-- Exercise task --
Could you give the rows again, starting at "Open the diagnostic" and ending at "click(x=292, y=344)", with "settings" switched to "options" and everything else unchanged? Leave out the pictures.

-- Records provided --

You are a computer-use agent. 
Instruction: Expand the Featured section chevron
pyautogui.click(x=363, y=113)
* * *
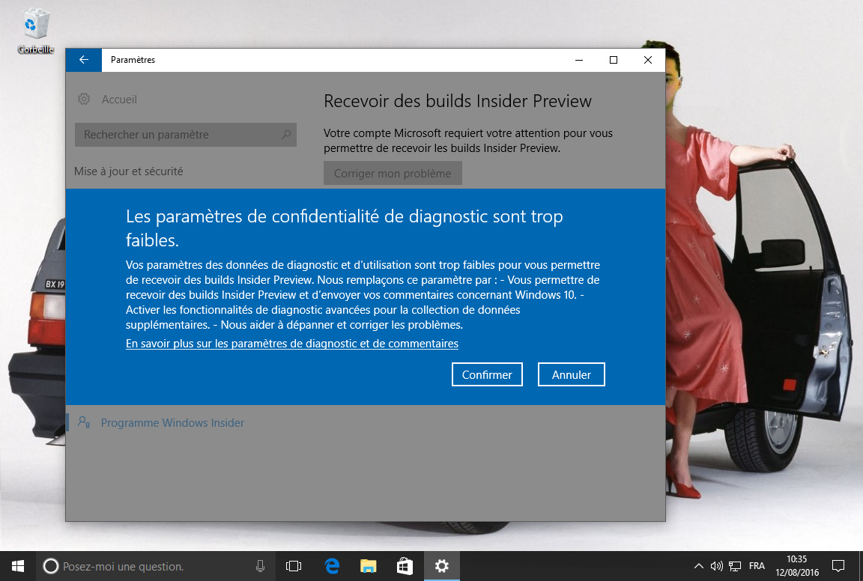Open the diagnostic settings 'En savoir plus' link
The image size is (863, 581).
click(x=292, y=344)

-- Completed task --
Open the diagnostic options 'En savoir plus' link
The image size is (863, 581).
click(x=292, y=344)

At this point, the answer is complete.